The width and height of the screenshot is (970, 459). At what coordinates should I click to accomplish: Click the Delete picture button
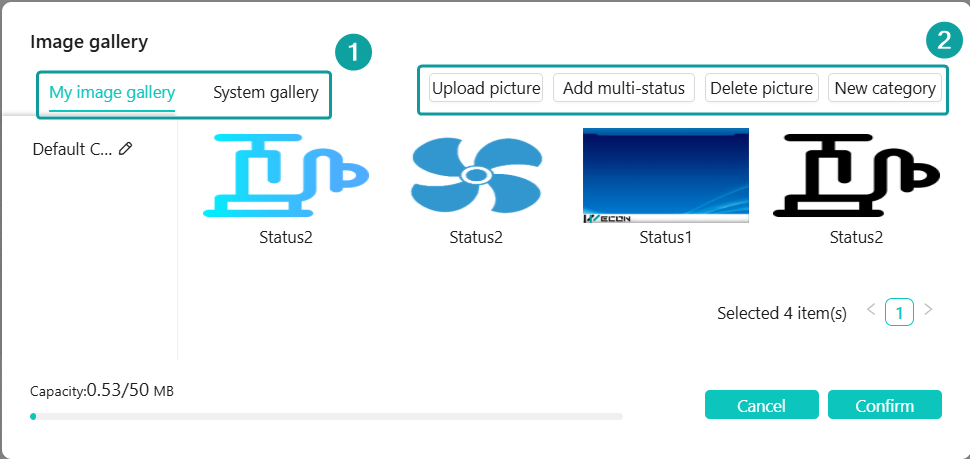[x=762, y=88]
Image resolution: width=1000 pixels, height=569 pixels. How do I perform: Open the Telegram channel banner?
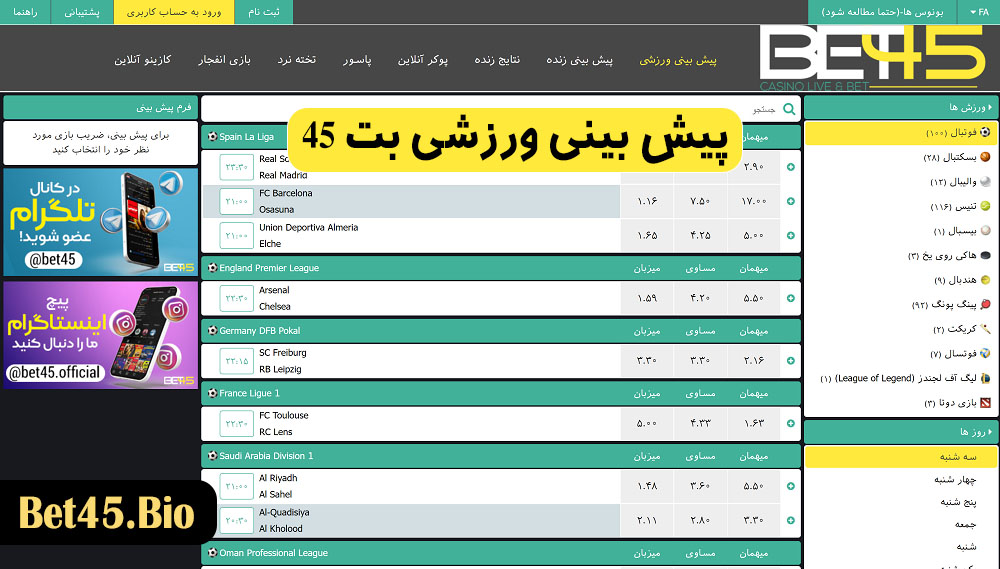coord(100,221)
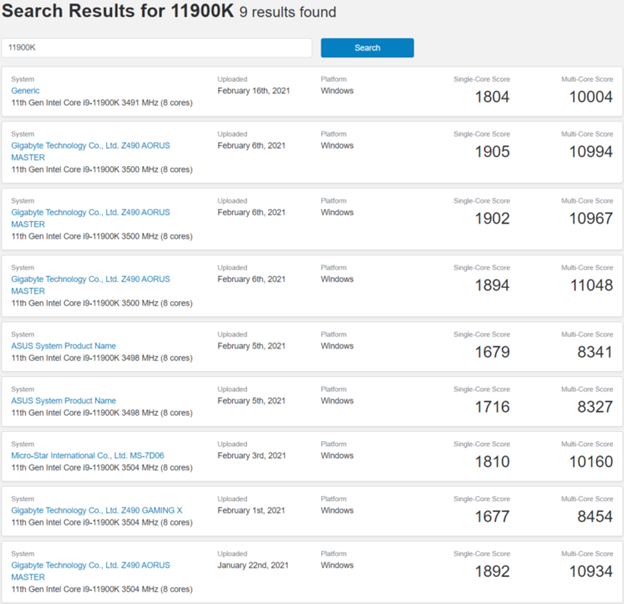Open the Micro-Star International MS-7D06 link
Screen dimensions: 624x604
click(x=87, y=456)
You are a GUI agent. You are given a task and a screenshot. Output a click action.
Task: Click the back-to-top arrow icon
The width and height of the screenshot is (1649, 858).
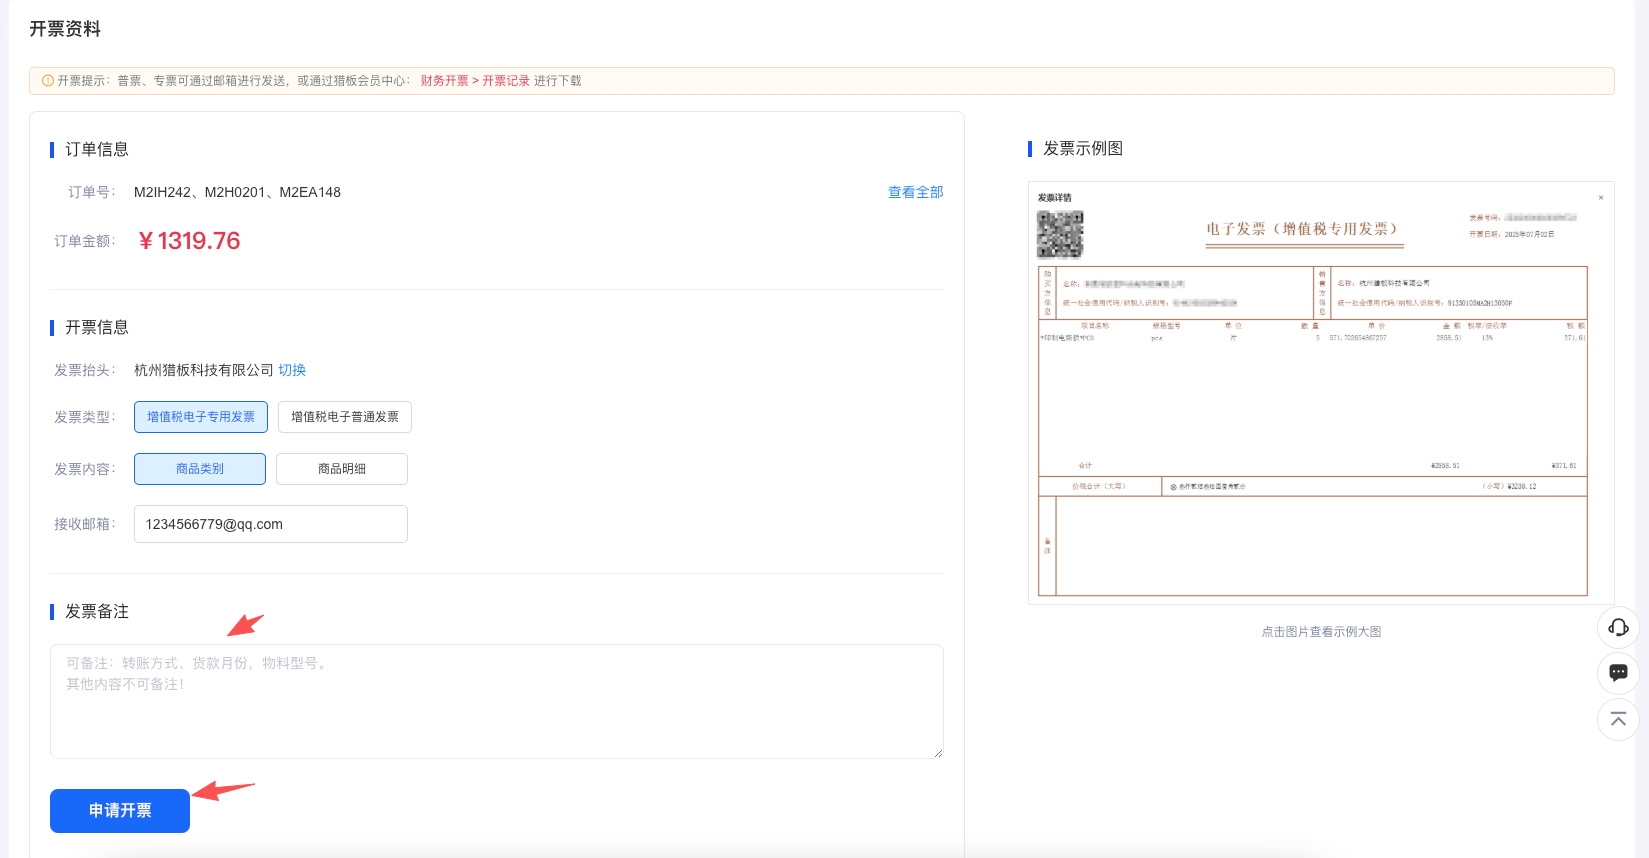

□ □ □ □ □

## Exercise description
Can you pull out every line in the entries above that contains the string "width"? Treat uppercase and lowercase as different.

## Result for this task
The width and height of the screenshot is (970, 459). At what coordinates should I click to accomplish: Click the Delete picture button
Image resolution: width=1000 pixels, height=569 pixels. How do I perform: Open the Telegram channel banner?
The width and height of the screenshot is (1649, 858).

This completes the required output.